Extract each record and reproduce it exactly.

══════════

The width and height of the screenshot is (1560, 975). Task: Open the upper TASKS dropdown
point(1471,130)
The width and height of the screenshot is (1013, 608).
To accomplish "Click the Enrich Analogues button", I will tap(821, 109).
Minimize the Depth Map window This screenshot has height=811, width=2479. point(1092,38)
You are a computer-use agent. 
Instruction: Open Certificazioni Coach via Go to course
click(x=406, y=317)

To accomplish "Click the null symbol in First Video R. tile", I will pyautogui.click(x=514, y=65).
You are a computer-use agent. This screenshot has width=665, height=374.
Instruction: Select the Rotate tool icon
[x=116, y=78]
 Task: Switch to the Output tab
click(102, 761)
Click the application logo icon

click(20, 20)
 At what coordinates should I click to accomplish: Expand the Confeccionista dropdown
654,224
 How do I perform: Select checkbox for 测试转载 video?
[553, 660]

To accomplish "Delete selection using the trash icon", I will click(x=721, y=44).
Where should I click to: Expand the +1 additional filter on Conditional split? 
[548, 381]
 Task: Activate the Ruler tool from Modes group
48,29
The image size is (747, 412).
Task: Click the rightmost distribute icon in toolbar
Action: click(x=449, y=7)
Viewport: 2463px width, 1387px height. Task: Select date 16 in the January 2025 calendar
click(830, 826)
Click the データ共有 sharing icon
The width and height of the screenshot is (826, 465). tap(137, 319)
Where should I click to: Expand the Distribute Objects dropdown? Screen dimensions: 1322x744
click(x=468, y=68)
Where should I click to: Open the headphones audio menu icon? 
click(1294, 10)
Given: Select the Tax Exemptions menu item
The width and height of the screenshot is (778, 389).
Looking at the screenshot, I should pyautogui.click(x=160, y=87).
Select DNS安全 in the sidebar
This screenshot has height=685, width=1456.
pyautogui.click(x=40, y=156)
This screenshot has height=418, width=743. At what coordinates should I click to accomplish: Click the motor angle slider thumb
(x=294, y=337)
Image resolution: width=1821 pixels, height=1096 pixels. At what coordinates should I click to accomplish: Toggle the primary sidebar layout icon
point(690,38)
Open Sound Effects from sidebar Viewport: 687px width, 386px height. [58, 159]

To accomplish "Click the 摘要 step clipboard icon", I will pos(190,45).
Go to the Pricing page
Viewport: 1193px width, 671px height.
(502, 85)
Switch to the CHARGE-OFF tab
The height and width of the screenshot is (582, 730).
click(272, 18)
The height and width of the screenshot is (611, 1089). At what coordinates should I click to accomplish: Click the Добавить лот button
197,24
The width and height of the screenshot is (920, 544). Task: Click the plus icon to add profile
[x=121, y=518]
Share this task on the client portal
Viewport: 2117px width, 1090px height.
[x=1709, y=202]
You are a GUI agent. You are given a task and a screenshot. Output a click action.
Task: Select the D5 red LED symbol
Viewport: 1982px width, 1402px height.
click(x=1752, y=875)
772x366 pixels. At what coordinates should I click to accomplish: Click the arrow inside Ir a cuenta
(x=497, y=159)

══════════

*Answer to the problem*
The width and height of the screenshot is (1560, 975). Task: Open the upper TASKS dropdown
point(1471,130)
The width and height of the screenshot is (1013, 608).
To accomplish "Click the Enrich Analogues button", I will tap(821, 109).
Minimize the Depth Map window This screenshot has height=811, width=2479. point(1092,38)
You are a computer-use agent. 
Instruction: Open Certificazioni Coach via Go to course
click(x=406, y=317)

To accomplish "Click the null symbol in First Video R. tile", I will pyautogui.click(x=514, y=65).
You are a computer-use agent. This screenshot has width=665, height=374.
Instruction: Select the Rotate tool icon
[x=116, y=78]
 Task: Switch to the Output tab
click(102, 761)
Click the application logo icon

click(20, 20)
 At what coordinates should I click to accomplish: Expand the Confeccionista dropdown
654,224
 How do I perform: Select checkbox for 测试转载 video?
[553, 660]

To accomplish "Delete selection using the trash icon", I will click(x=721, y=44).
Where should I click to: Expand the +1 additional filter on Conditional split? 
[548, 381]
 Task: Activate the Ruler tool from Modes group
48,29
The image size is (747, 412).
Task: Click the rightmost distribute icon in toolbar
Action: click(x=449, y=7)
Viewport: 2463px width, 1387px height. Task: Select date 16 in the January 2025 calendar
click(830, 826)
Click the データ共有 sharing icon
The width and height of the screenshot is (826, 465). tap(137, 319)
Where should I click to: Expand the Distribute Objects dropdown? Screen dimensions: 1322x744
click(x=468, y=68)
Where should I click to: Open the headphones audio menu icon? 
click(1294, 10)
Given: Select the Tax Exemptions menu item
The width and height of the screenshot is (778, 389).
Looking at the screenshot, I should pyautogui.click(x=160, y=87).
Select DNS安全 in the sidebar
This screenshot has height=685, width=1456.
pyautogui.click(x=40, y=156)
This screenshot has height=418, width=743. At what coordinates should I click to accomplish: Click the motor angle slider thumb
(x=294, y=337)
Image resolution: width=1821 pixels, height=1096 pixels. At what coordinates should I click to accomplish: Toggle the primary sidebar layout icon
point(690,38)
Open Sound Effects from sidebar Viewport: 687px width, 386px height. [58, 159]

To accomplish "Click the 摘要 step clipboard icon", I will pos(190,45).
Go to the Pricing page
Viewport: 1193px width, 671px height.
(502, 85)
Switch to the CHARGE-OFF tab
The height and width of the screenshot is (582, 730).
click(272, 18)
The height and width of the screenshot is (611, 1089). At what coordinates should I click to accomplish: Click the Добавить лот button
197,24
The width and height of the screenshot is (920, 544). Task: Click the plus icon to add profile
[x=121, y=518]
Share this task on the client portal
Viewport: 2117px width, 1090px height.
[x=1709, y=202]
You are a GUI agent. You are given a task and a screenshot. Output a click action.
Task: Select the D5 red LED symbol
Viewport: 1982px width, 1402px height.
click(x=1752, y=875)
772x366 pixels. At what coordinates should I click to accomplish: Click the arrow inside Ir a cuenta
(x=497, y=159)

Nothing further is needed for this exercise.